In theory, it should be fairly simple to calculate SOC.

You have to know the actual amp-hour capacity of the batteries, the amp-hour efficiency (around 95%)
and when it is fully charged.  It ~should~ be fully charged when it goes to Float.  You ~could~ just
make the Absorb time longer than necessary to make SURE it is charged before going to Float and/or
measure specific gravity etc. or learn or know the Ending Amps.
Then, as the amp-hours come out of the battery, it is simple to tell what it's SOC is based on that...
Assuming a Peukert correction isn't necessary due to ~heavy~ discharging during that time.

Then, as it is charging, if the amp-hour efficiency is right on and the charging is done at the
proper "C" rating, it should be as simple as using that efficiency to tell how close you are to 100% full.
Then you could just go to Float at that time.  No Ending Amps or timer needed.

It's never that simple though, is it ?  This is where constant calibration is needed at transition to
Float using the normal timing or End Amps means... At least every few charge cycles.
I'm pretty sure that this is why you sometimes see a jump from 99% or something like that to 100% with
some  battery SOC meters.

The best reference is probably the Trimetric. There is some recent talk/research about using
Kalman filtering for battery SOC estimation.

Getting within a few percent of real SOC is probably pretty good I would think.

But testing of the actual amp-hour capacity will have to be done at least once to get an idea of
what the batteries are actually good for.  Also, this should be done once every so often because
of aging.  Then, the efficiency might also be found at those measurement times and the meter
updated accordingly.

All this sounds like too much fun, doesn't it ?

boB
K7IQ 🌛  He/She/Me

zoneblue

Quote from: boB on October 29, 2013, 01:49:26 AM
In theory, it should be fairly simple to calculate SOC. You have to know the actual amp-hour capacity of the batteries, the amp-hour efficiency (around 95%) and when it is fully charged.  It ~should~ be fully charged when it goes to Float. 
It's never that simple though, is it ?  This is where constant calibration is needed at transition to
Float using the normal timing or End Amps means... At least every few charge cycles.

I dont know if you know Northguy from NAWs forum, i asked how he does it, here:

http://www.wind-sun.com/ForumVB/showthread.php?21012-Battery-manager-and-generator-start/page4

His theory is that Ah in/Ah out  is 100% efficient, with the primary exception of absorb stage hydrolysis (self discharge being the other factor).

He also debates the topic at some length here:
http://www.wind-sun.com/ForumVB/showthread.php?20759-Internal-battery-function-%28from-another-thread%29

Frankly im still having a hard time understanding it, but the basic idea to not to try to compute SOC rather just the negative Ah from a known charged state.
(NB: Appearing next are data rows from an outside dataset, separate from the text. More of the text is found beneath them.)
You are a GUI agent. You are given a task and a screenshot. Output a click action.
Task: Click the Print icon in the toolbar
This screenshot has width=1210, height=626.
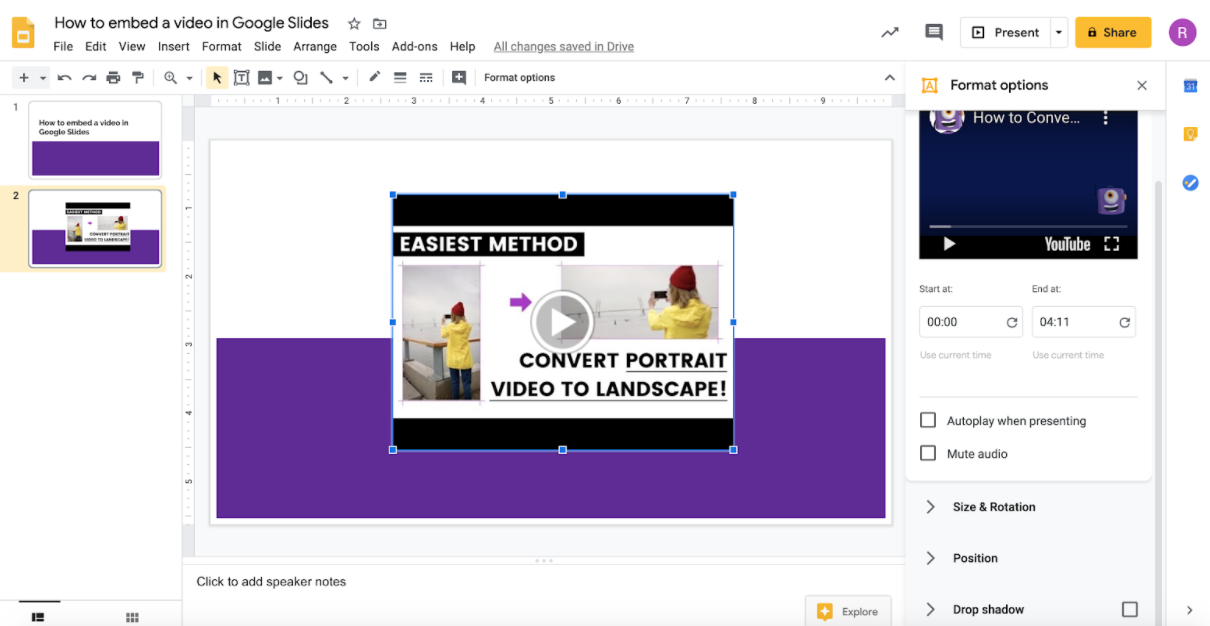[113, 78]
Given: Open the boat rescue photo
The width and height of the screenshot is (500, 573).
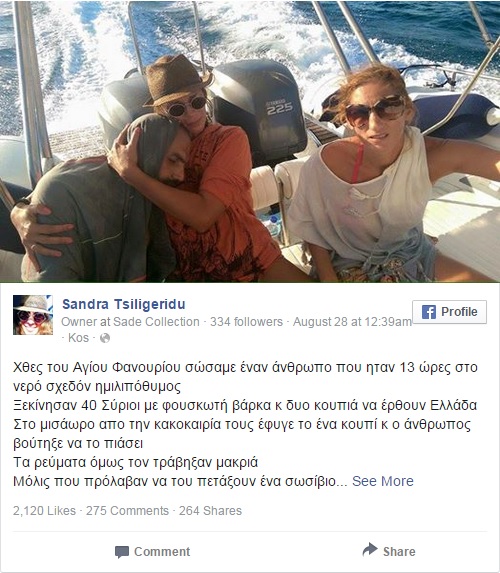Looking at the screenshot, I should (x=250, y=141).
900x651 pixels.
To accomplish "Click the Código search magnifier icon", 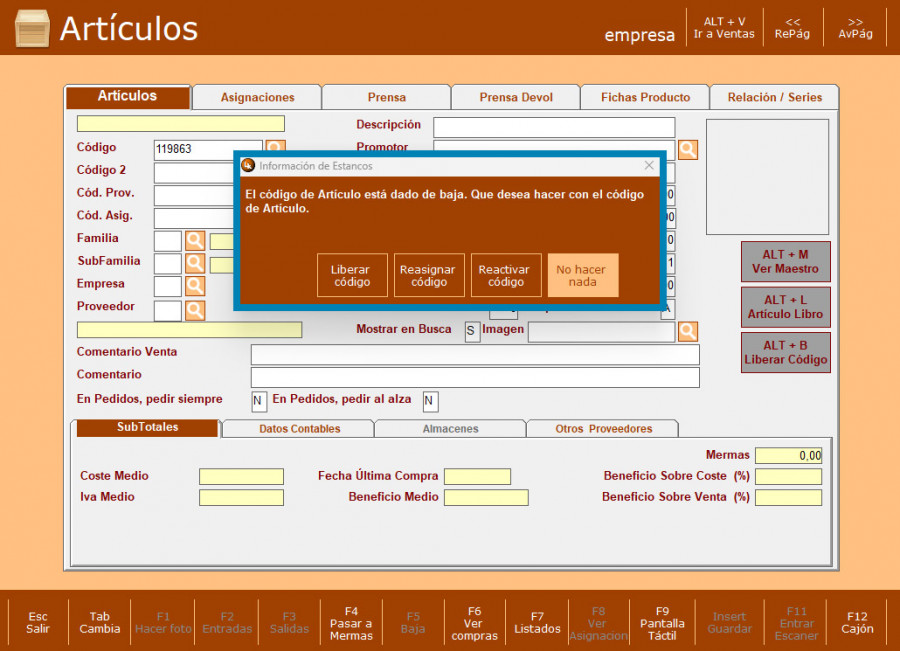I will pos(274,147).
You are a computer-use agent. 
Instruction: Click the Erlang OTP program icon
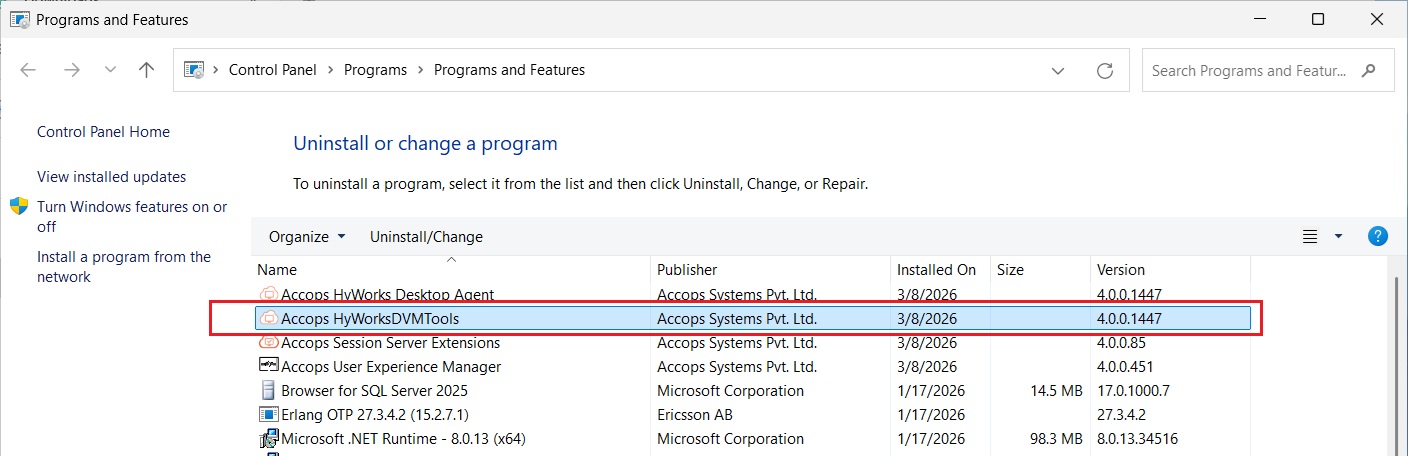point(268,415)
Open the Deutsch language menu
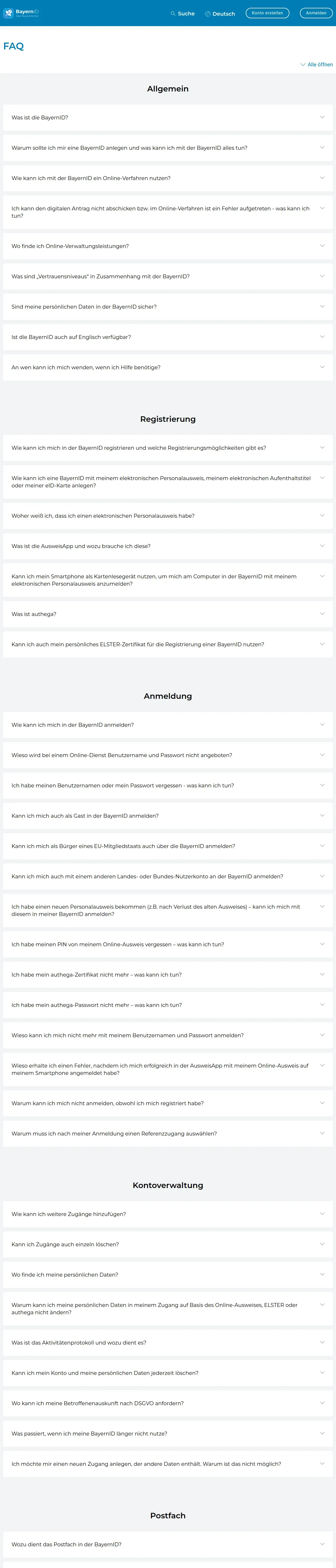336x1568 pixels. pyautogui.click(x=220, y=13)
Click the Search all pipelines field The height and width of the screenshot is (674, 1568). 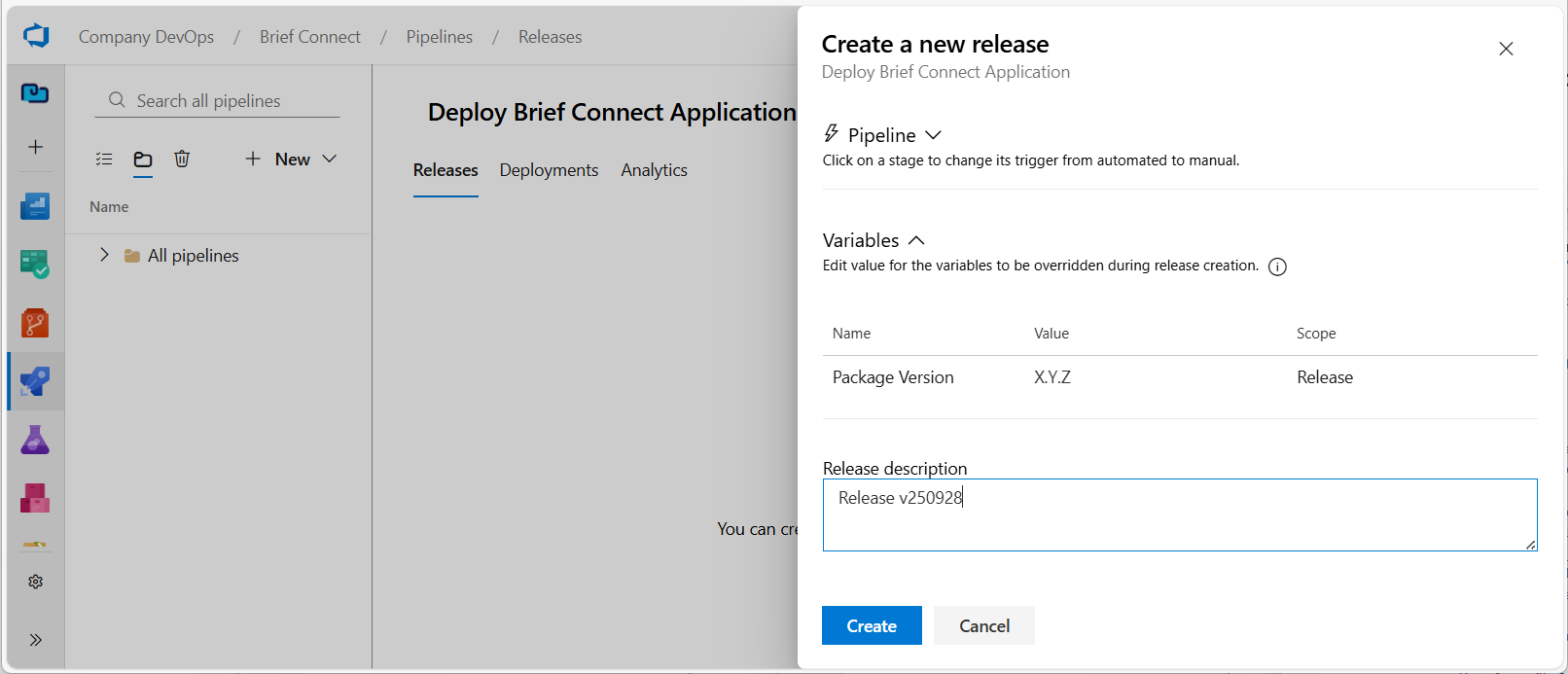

Seems to be a very good starting place. Its how to account for the bubbling stage that i need to go back and reread NG's post.

Quote
The best reference is probably the Trimetric. There is some recent talk/research about using
Kalman filtering for battery SOC estimation.

Yes interesting stuff!

Quote
Getting within a few percent of real SOC is probably pretty good I would think.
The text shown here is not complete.